Our problem is that, when we first start the stack, everything runs correctly.
[Consumer] demands [Processor], [Processor] demands [Producer], [Producer] check SQS then read from S3, for example 10k lines. Because the max_demand is 1k, it takes a while to actually exhaust the whole content from S3.
Our problem is that after first run, [Consumer] doesn’t seem to demand any more.
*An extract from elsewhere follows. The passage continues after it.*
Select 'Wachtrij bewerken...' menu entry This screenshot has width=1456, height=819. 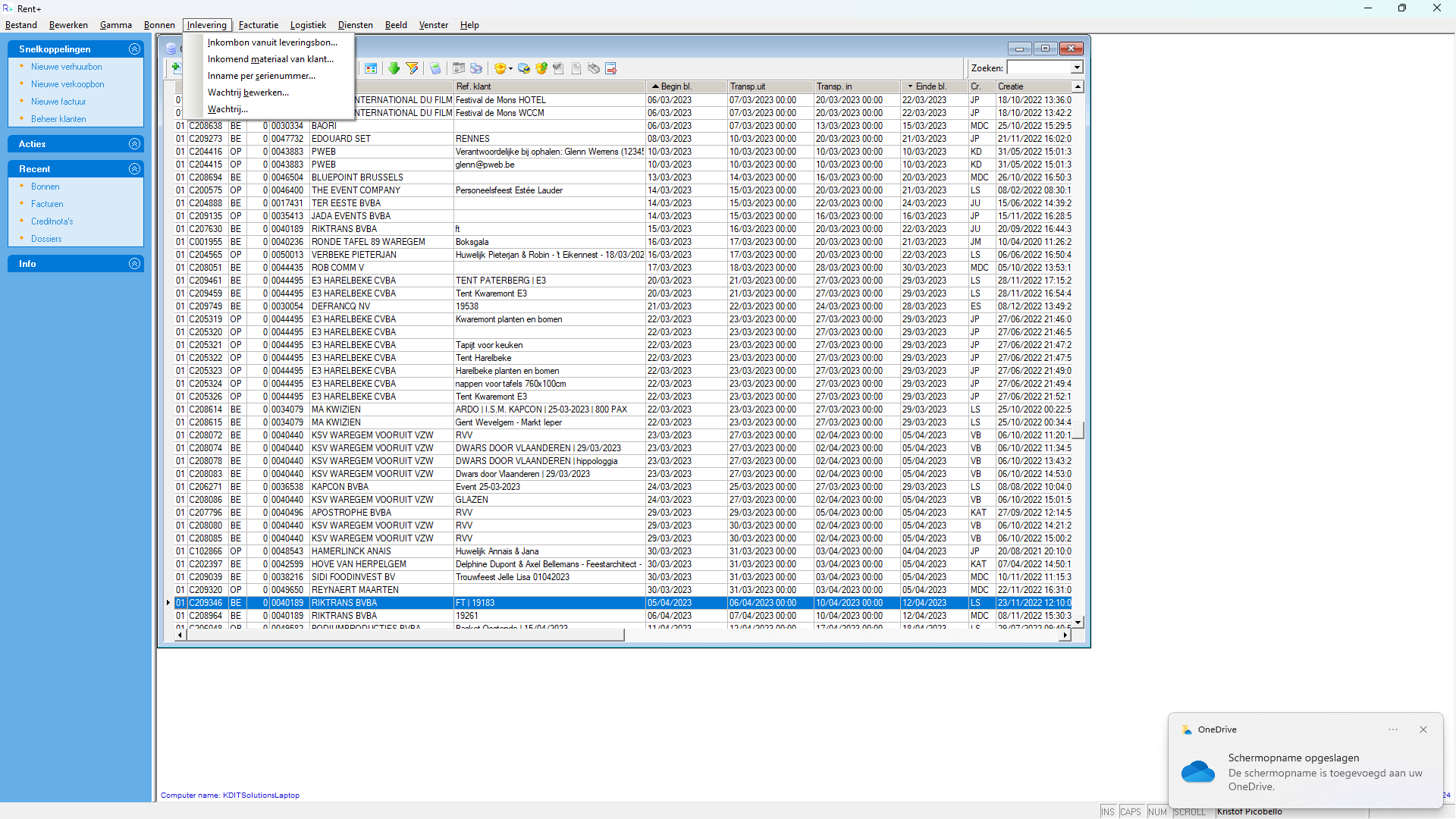(x=248, y=93)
We placed a new file into S3, we got notification into SQS. But since [Consumer] doesn’t demand anymore, [Producer] doesn’t go and take a look into SQS so nothing enters the system.
Do we implement and understand GenStage incorrectly?
We read about buffering events and buffering demand but cannot figure out how it fits into our use case.
Is there a way to keep asking for more data safely?
We don’t want to go over producer’s buffer_size, i.e. if we have 10 files in the SQS, we don’t want to read them all in but read 1, wait until it is safe to read the next one, i.e. in case database is down we don’t want to keep content of 10 files in memory.
Thanks,
Son.